Can we be good without God? That’s a very old question believers like to ask because, I suspect, the answer is very pleasing to them.
No, they say, we cannot be good without believing in an invisible spirit who, like Santa Claus, knows when we’ve been bad or good. No invisible spirit, no reward or punishment. No reward or punishment and moral codes become empty words. Inevitably, atheists must conclude that morality is for suckers—and so believers are, ipso facto, better people than nonbelievers.
There was a time when there wasn’t more to say on the subject. Almost everyone believed in a god or gods, and those few who didn’t kept their mouths shut lest others conclude they were the sort of lying, thieving, murderous wretches people inevitably become when they stop genuflecting to invisible spirits.
Alas—some would say—faith has eroded over the centuries. Today, substantial numbers of people have decided that until such time as there is proof of the existence of Santa Claus, they will not believe Santa Claus exists. Ditto for God. And they’re open about their disbelief.
This has complicated the issue considerably, because now everyone knows a few atheists who are not lying, thieving, murderous wretches. They work. They pay taxes. They have kids and don’t beat them or sell them for medical experiments. How can this be?
An answer comes from the godless science of evolutionary psychology. “People have gut feelings that give them emphatic moral convictions,” writes Harvard cognitive psychologist Steven Pinker, “and they struggle to rationalize the convictions after the fact.” Those “gut feelings” are not the result of what we learned in Sunday school. “They arise from the neurobiological and evolutionary design of the organs we call moral emotions.”
Physically, humans are pretty pathetic. We’re weak and slow and our fangs wouldn’t frighten a raccoon. We do, however, have really big brains and, by working together, our ancient ancestors could survive and thrive. But working together required humans to follow certain rules, even when doing so was contrary to their short-term interests.
Say you covet your neighbor’s cave. You could just smash his skull and move in. But you need your neighbor’s help in the mammoth hunt. And besides, if you smash his skull and take his cave, someone else might get the same idea. So in the long run, both your neighbor and you will be better off if everybody agrees it is wrong to smash thy neighbor’s skull.
Humans who learned to restrain themselves prospered. Those who didn’t vanished. Over time, the internalized rules we call morality became hardwired instinct.
That instinct remains no matter what we believe about invisible spirits. And its force is not diminished by recognizing its origins in biology: we can no more choose not to feel moral impulses than we can choose not to feel sexual desire.
So it’s no surprise to learn that atheists can be perfectly decent people. They are human, after all.
This has led believers to a subtler attack. “People who don’t believe in God can be good,” writes Reginald Bibby, a theist and University of Lethbridge sociologist. “But people who believe in God are more likely to value being good, enhancing the chances that they will be good.”
Mr. Bibby’s evidence is a widely reported poll he conducted in which higher percentages of believers than nonbelievers said values such as kindness, forgiveness, and patience were “very important.”

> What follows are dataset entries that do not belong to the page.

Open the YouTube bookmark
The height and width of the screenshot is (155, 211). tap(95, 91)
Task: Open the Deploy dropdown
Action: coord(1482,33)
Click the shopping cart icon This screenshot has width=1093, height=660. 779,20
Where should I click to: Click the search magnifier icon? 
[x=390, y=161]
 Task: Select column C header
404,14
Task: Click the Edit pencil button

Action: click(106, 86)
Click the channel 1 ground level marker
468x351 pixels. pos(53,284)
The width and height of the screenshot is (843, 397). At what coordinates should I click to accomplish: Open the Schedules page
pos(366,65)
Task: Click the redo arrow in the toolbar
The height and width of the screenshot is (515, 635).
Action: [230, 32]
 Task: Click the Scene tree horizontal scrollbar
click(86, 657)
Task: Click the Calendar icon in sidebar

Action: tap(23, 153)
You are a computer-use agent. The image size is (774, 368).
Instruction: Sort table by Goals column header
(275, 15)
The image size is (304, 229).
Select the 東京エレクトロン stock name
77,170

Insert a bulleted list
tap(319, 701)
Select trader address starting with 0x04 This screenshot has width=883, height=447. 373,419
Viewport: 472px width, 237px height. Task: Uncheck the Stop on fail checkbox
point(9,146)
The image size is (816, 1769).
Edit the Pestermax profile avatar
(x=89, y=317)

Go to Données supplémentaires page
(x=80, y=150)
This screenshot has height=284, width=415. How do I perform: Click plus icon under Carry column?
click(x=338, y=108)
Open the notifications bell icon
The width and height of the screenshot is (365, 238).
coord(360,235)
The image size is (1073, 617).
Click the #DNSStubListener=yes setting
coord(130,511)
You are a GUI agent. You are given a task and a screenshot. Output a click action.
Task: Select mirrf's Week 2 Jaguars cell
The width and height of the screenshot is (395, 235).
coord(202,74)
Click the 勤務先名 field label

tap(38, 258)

“To the extent that Canadians say goodbye to God,” Bibby concluded, “we may find that we pay a significant social price.” So occasional atheists may be fine people, but in general they’re not as nice as theists, and if their numbers rise society will go to hell in a handbasket.
One of the many problems with Bibby’s thesis is that his poll asks about qualities that religions typically present as dogmas. Kindness is good. Period. No discussion. It just is. The same goes for forgiveness and all the others.
So it’s no surprise that believers would simply say, yes, these are very important. That’s what their dogma says. But an atheist is less likely to approach morality dogmatically. She might feel, for example, that kindness is good but she can imagine circumstances in which it’s not appropriate. To reflect that, she may rate it “important” instead of “very important.” That wouldn’t mean she’s a less moral person. It would mean she’s more thoughtful.
Worse, Bibby simply assumes a link between what people casually say, what they feel, and how they behave—an assumption belied by heaps of academic research, not to mention plain old common sense. Televangelists would get boffo scores in Bibby’s poll. Does that mean they are models of moral behavior? Anyone who believes that is invited to send a contribution to the Church of Latter-day Skeptics at my Ottawa Citizen e-mail address.
To get around this, we have to look at how people behave. As it turns out, the lowest levels of religious belief and weekly church attendance in the world—possibly the lowest in history—are found in Northern European countries. These societies are not lacking in basic moral qualities. In fact, they may be the most tolerant, peaceful, compassionate, orderly societies that have ever existed.
If that’s the fate of countries that say goodbye to God, it will be a good day when we see the back of that old fraud.